Tout semblait donc au mieux, dans le meilleur des mondes possibles. Bien qu’abritant son banquet, Lagrasse ne fut pas souillée de buvettes ! Mais qu’on ne s’y trompe : l’Enfer restait tapi à un jet de canettes. Comme l’annonce Pierre Assouline sur son blog, c’est une « aube amère » qui vint se lever sur Lagrasse : « les collaborateurs des éditions Verdier qui parrainent depuis les origines ce Banquet du Livre ont constaté que leur librairie, installée au sein de l’abbaye avec les Toulousains d’Ombres blanches, avait été saccagée. Un mélange de gas-oil et d’huile de vidange avait été répandu sur les 12 000 volumes proposés durant la manifestation. Pas de revendication. » Et l’homme de lettres de conclure : « La police enquête. Prions pour qu’elle trouve. » Bien sûr, et qu’elle soit bien ferme. Mais avant de trouver, pourquoi pas condamner ? Christian Thorel, directeur de la librairie Ombres blanches, sait en ce sens mesurer toute la portée de ces « actes inouïs » : « on a affaire à des gens mariés à une imbécillité définitive. Il y a un aspect infra-humain dans ce geste ». Des cierges, une enquête, par pitié. Surtout, rien à sauver : définitivement imbéciles, moins que des hommes, vous dis-je, une race en dessous. Hé, c’est qu’ils ont souillé les Livres.

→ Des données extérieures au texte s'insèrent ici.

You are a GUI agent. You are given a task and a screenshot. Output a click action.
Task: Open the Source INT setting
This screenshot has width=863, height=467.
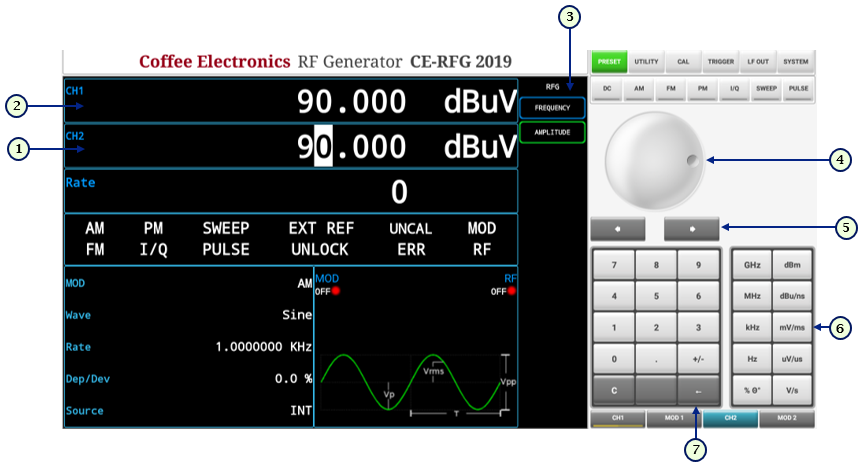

C’est vrai. Mais faut-il pour autant envoyer les violons de l’obscurantisme et de l’autodafé ? Faut-il y mêler les accents du café du commerce (mais que fait la police ?) et ceux du communiqué (nous n’aurons pas de mot assez durs) ? In fine, dans ce lieu de parole « où se risque une pensée », comme dit le dépliant, dans ce havre de transgression mature, voilà qu’on crie aux hordes barbares. Mais que fait la Compagnie Créole ?


Gilles Magniont

Serons-nous assez fermes ? Par Gilles Magniont
Le Matricule des Anges n°86 , septembre 2007.